In your case, what you actually have is a table box _inside_ an inline box --
since table-row boxes cannot be contained in an inline box, an anonymous table
box is created.  See http://www.w3.org/TR/CSS21/tables.html#anonymous-boxes

It sounds like what you may really want is inline-table (unfortunately not
implemented yet).

Again, I'm not quite sure what the layout of that testcase _should_ be per spec;
I'm hoping David knows...
Ian, what should the layout be here?
The anonymous 'table' that is created should be created as a block-level table,
and so break the line.
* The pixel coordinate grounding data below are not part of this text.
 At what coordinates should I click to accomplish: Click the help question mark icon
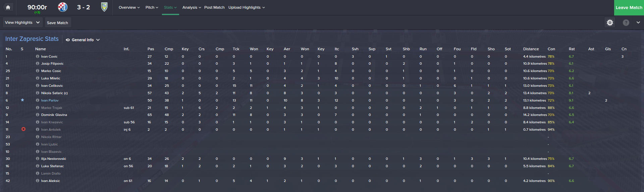[626, 22]
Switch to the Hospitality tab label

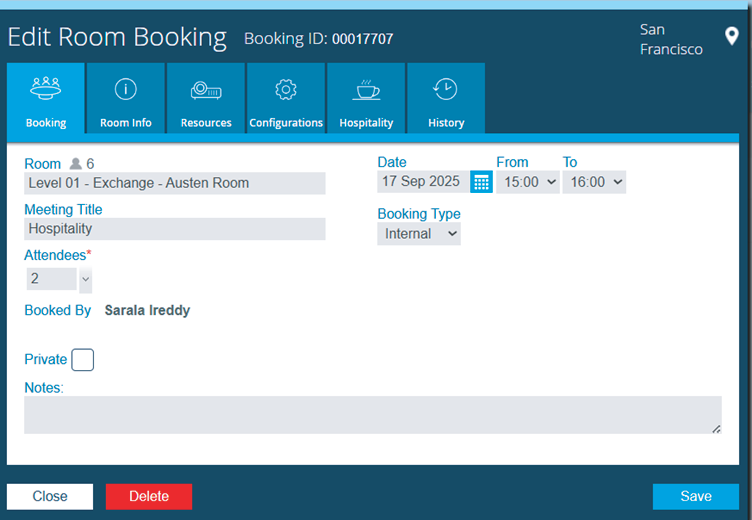pyautogui.click(x=366, y=123)
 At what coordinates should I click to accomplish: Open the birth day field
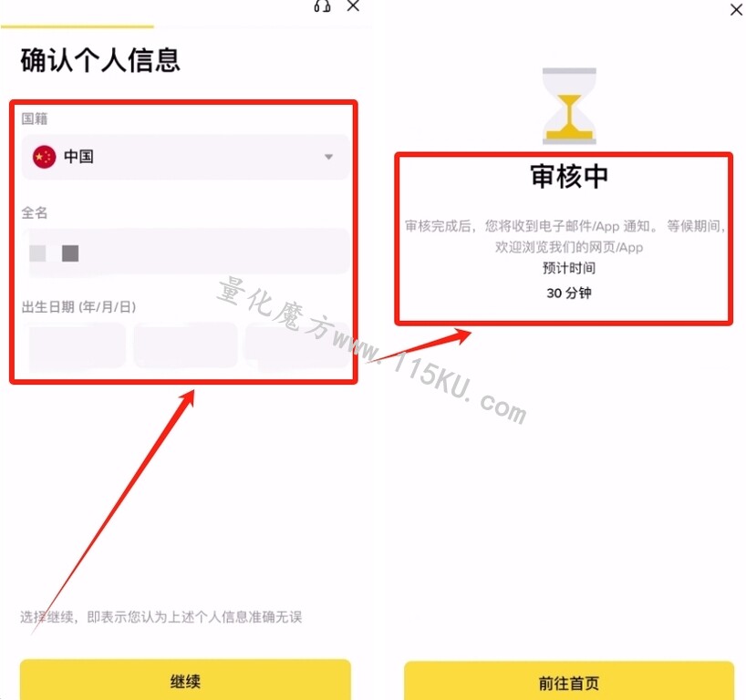pos(297,345)

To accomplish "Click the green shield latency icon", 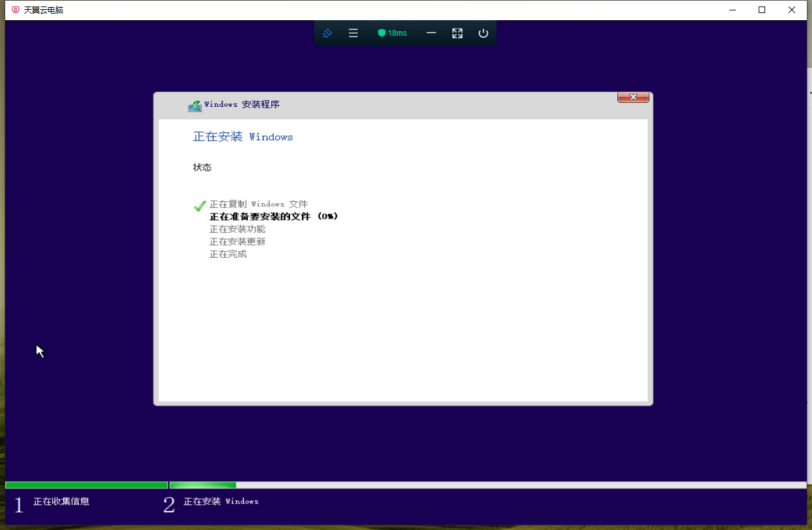I will pos(382,33).
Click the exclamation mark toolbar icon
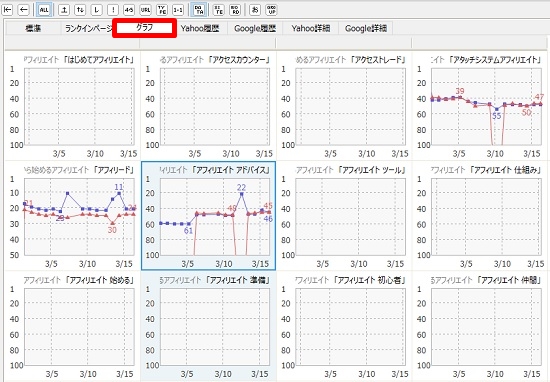The image size is (550, 382). 113,10
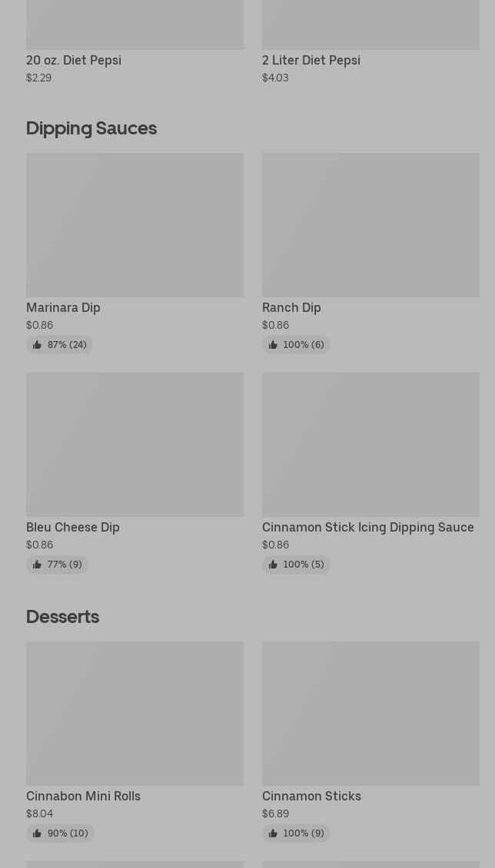Click thumbs-up icon under Bleu Cheese Dip

click(37, 565)
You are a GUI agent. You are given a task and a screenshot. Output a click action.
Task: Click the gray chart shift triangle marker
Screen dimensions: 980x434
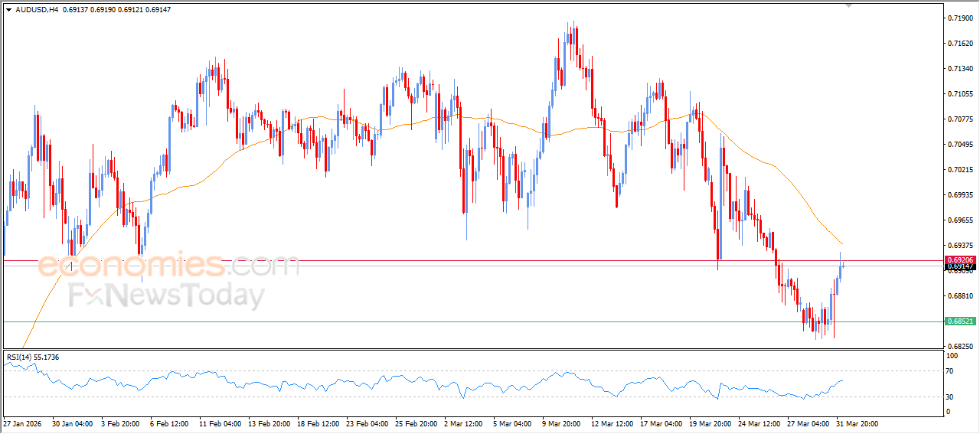click(x=848, y=5)
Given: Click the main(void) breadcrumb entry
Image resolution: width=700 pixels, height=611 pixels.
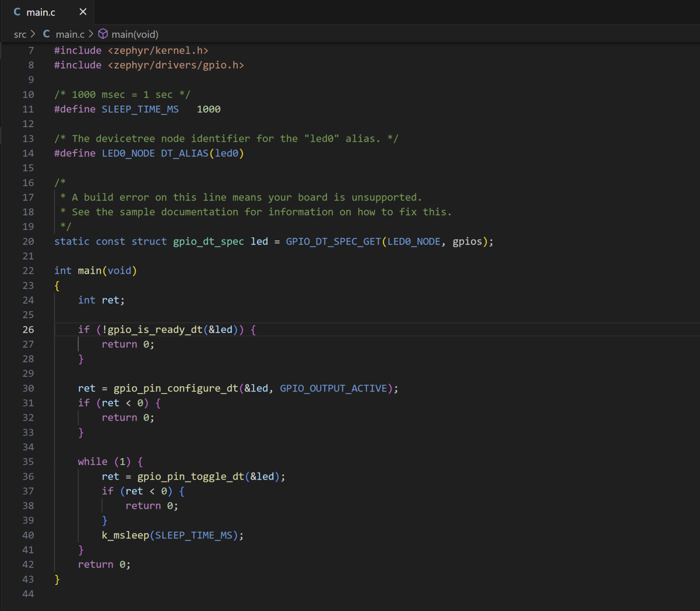Looking at the screenshot, I should click(x=135, y=34).
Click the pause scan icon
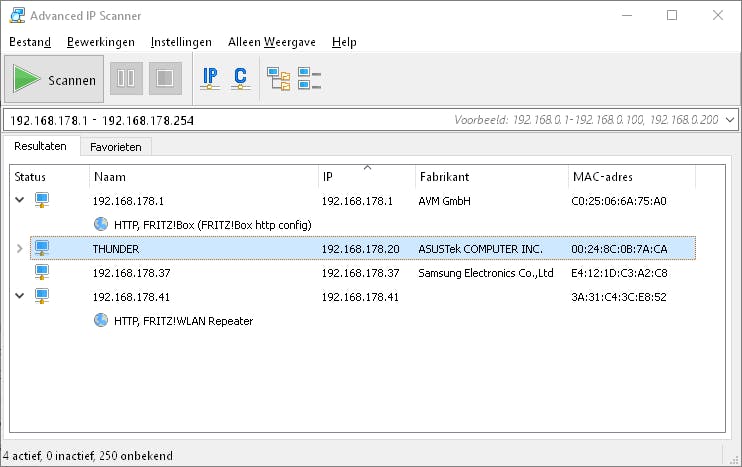 pos(126,79)
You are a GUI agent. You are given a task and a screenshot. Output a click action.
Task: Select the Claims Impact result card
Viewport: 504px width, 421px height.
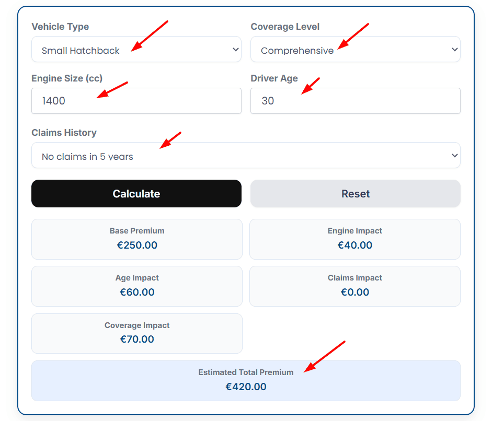[355, 285]
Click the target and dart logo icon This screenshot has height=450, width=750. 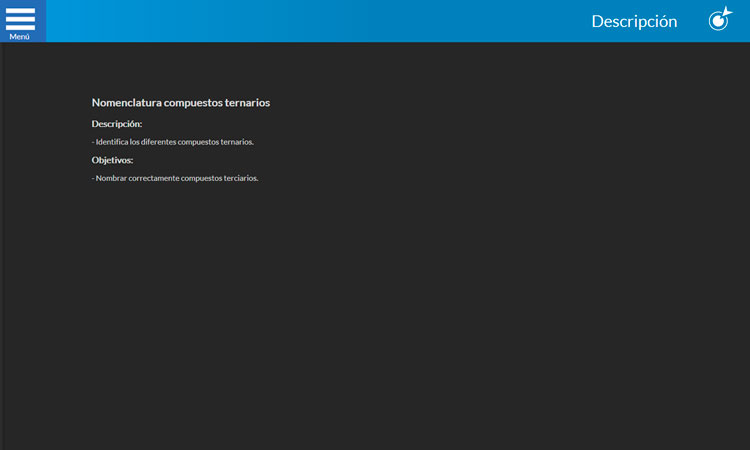pos(720,20)
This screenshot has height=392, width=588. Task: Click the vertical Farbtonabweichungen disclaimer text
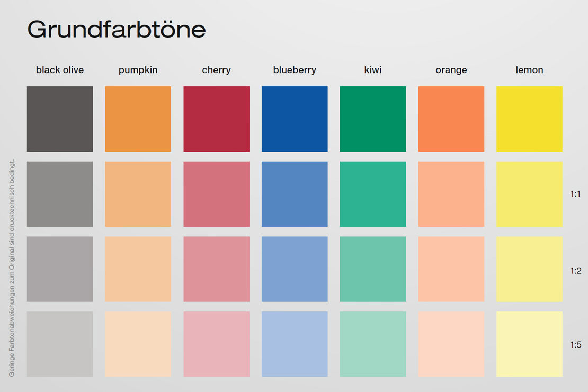point(12,268)
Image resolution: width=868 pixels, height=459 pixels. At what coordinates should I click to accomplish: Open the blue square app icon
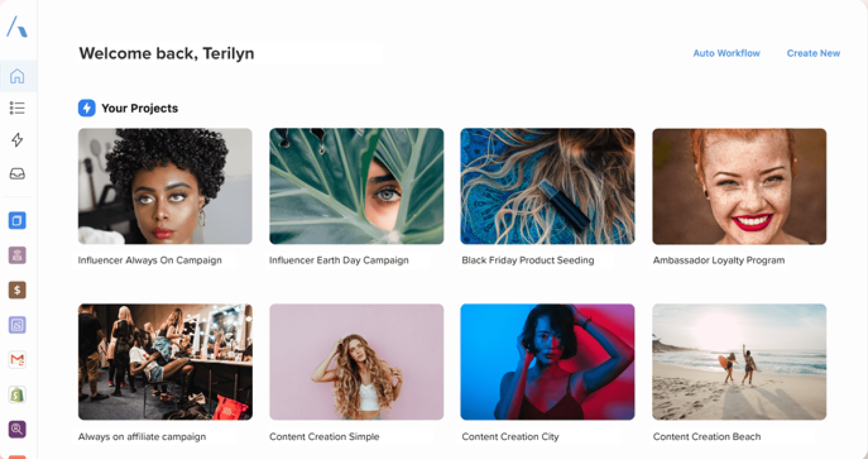pyautogui.click(x=17, y=221)
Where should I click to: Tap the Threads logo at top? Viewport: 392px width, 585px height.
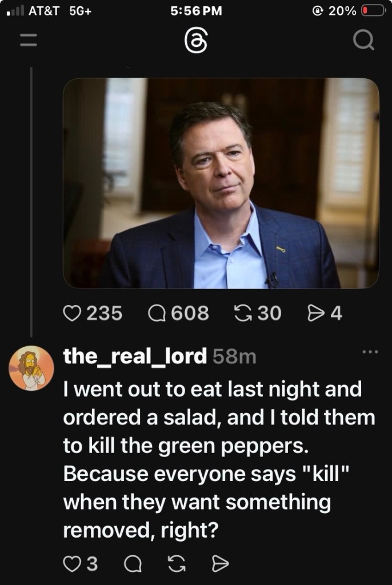(196, 41)
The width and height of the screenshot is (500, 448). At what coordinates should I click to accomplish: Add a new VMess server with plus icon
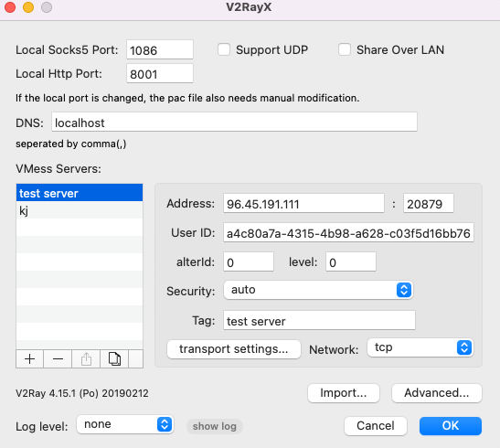pos(29,359)
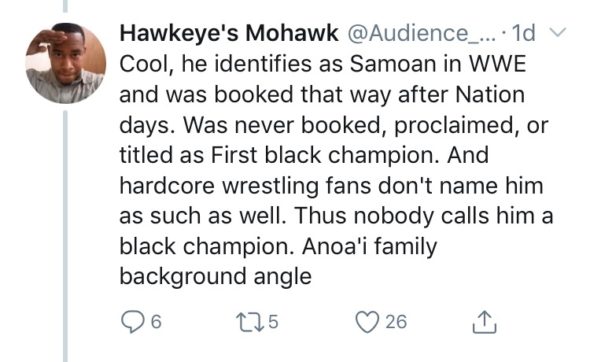Open the 1d timestamp link
590x362 pixels.
coord(523,33)
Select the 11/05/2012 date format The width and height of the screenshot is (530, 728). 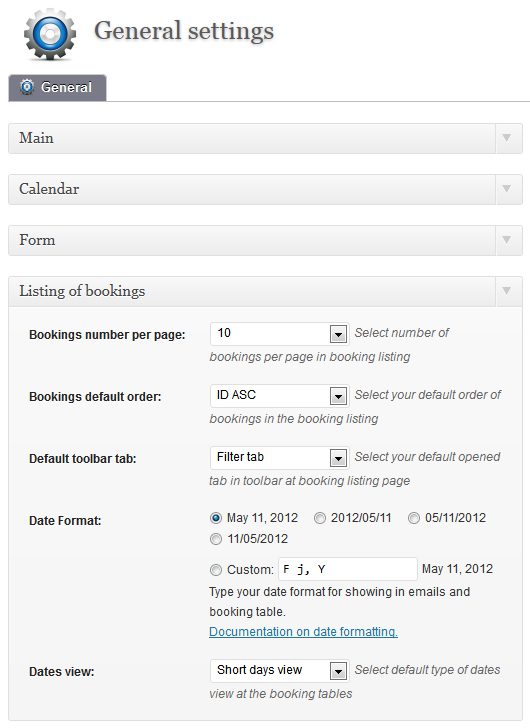click(216, 539)
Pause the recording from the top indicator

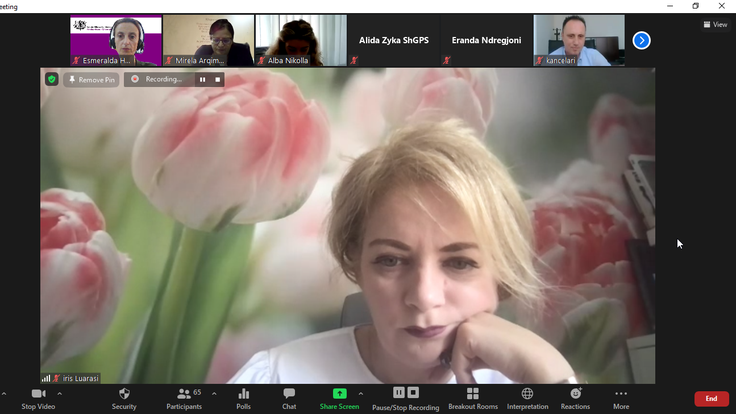pos(202,79)
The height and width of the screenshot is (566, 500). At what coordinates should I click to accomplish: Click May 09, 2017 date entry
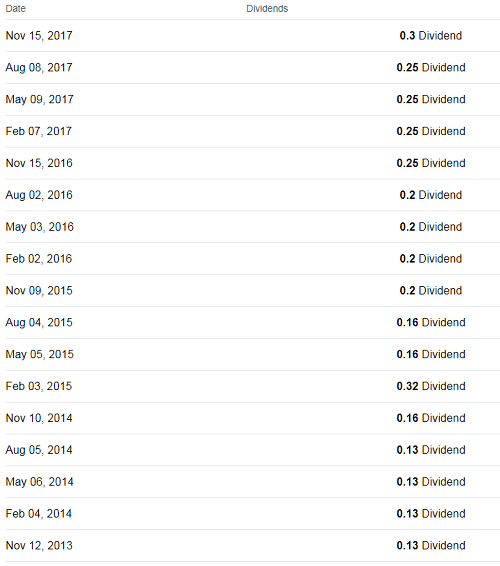pos(39,99)
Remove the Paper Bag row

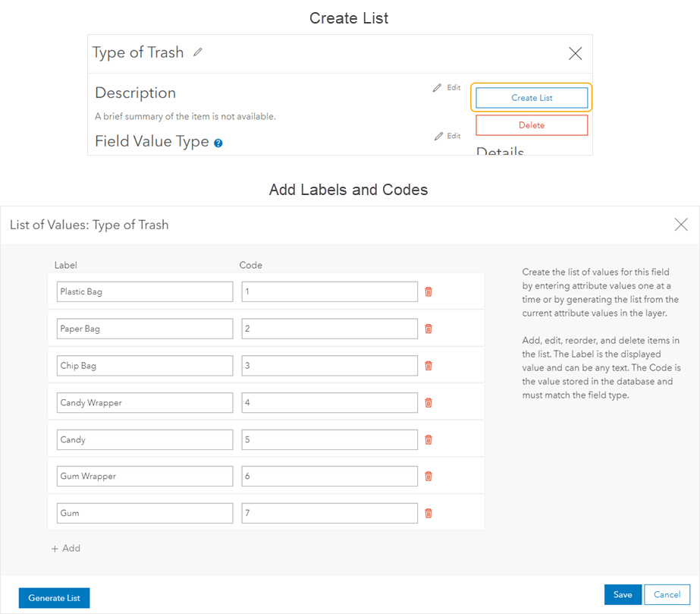pyautogui.click(x=428, y=328)
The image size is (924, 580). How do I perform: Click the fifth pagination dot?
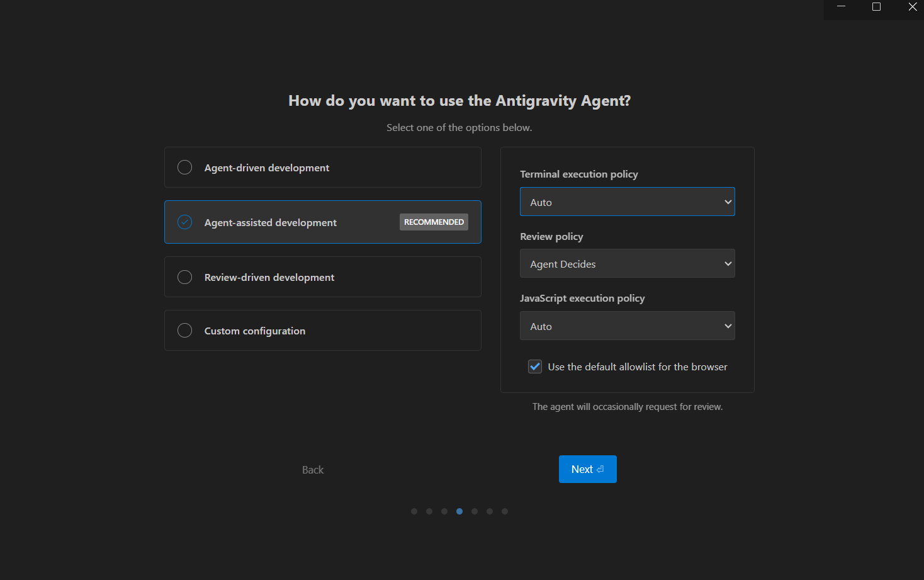(475, 511)
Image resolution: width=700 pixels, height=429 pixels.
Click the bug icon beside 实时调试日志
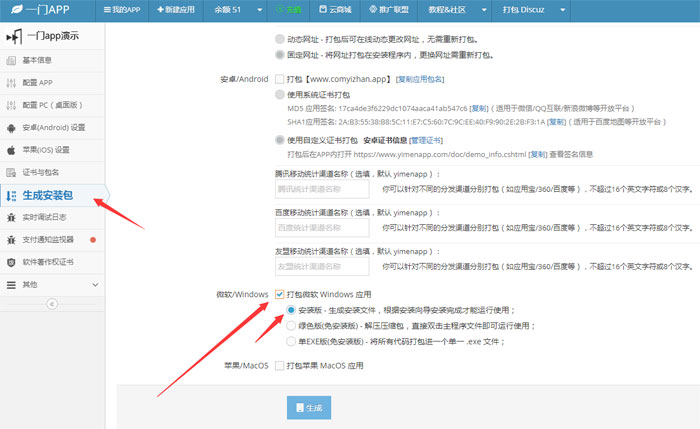11,217
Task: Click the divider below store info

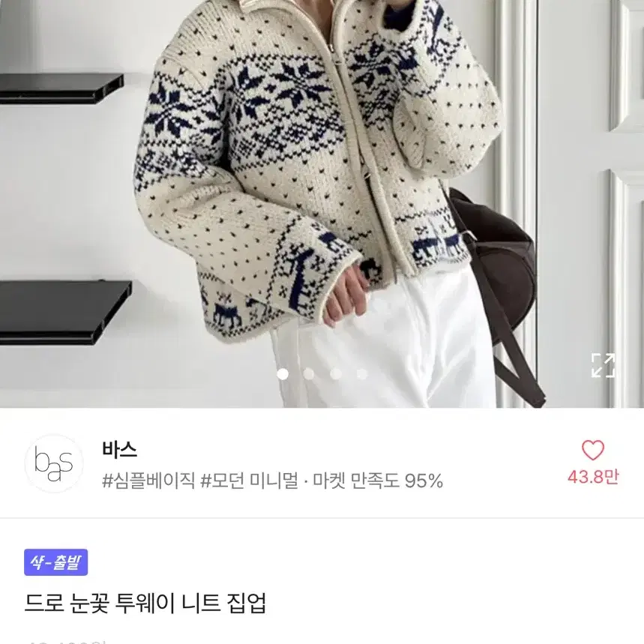Action: [x=322, y=518]
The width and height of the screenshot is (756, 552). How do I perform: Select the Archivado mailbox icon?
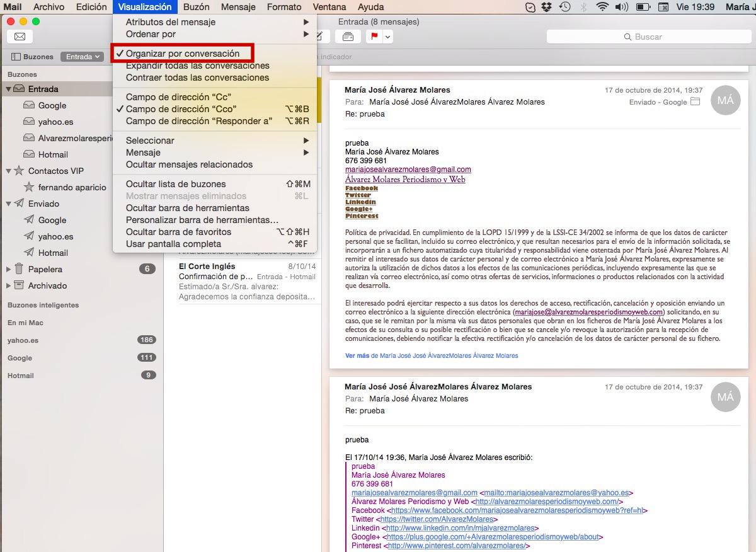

Does that answer the question? (See 17.2.1, 4)
All the same stuff about <table style="display:inline">
As in bug 280501, the height of the table are calculated as 'line-height'
instead of intrinsic 'height' if the table. (see
http://www.w3.org/TR/REC-CSS2/visudet.html#Computing_heights_and_margins)
The height being line-height is correct, since it's not a table or inline-table
-- it's an inline.

But yes, this is a dup.

*** This bug has been marked as a duplicate of 135994 ***
Status: UNCONFIRMED → RESOLVED
Closed: 20 years ago
Resolution: --- → DUPLICATE
(In reply to comment #7)
> The height being line-height is correct, since it's not a table or inline-table
> -- it's an inline.

As stated in http://www.w3.org/TR/REC-CSS2/tables.html#q5 In terms of the visual
formatting model, a table may behave like a block-level or replaced inline-level
element.
So I think a <table style="display:inline"> is a "replaced inline-level element"
so the height must be the intrinsic one, not the line-height.
A "table" in CSS is something that has display "table" (or possibly display
"inline-table").  Once you set it to "display: inline", it is simply no longer a
table as far as CSS is concerned.  The fact that the tag happens to be <table>
means nothing.
(In reply to comment #9)
> A "table" in CSS is something that has display "table" (or possibly display
> "inline-table").  Once you set it to "display: inline", it is simply no longer a
> table as far as CSS is concerned.  The fact that the tag happens to be <table>
> means nothing.

I understand now. Sorry for my ignorance.
So to get the desired behavior we must use "inline-block" ( CSS 2.1 draft
http://www.w3.org/TR/2003/WD-CSS21-20030915/visuren.html#display-prop , obiously
not implemented yet) and it is not possible to do it now.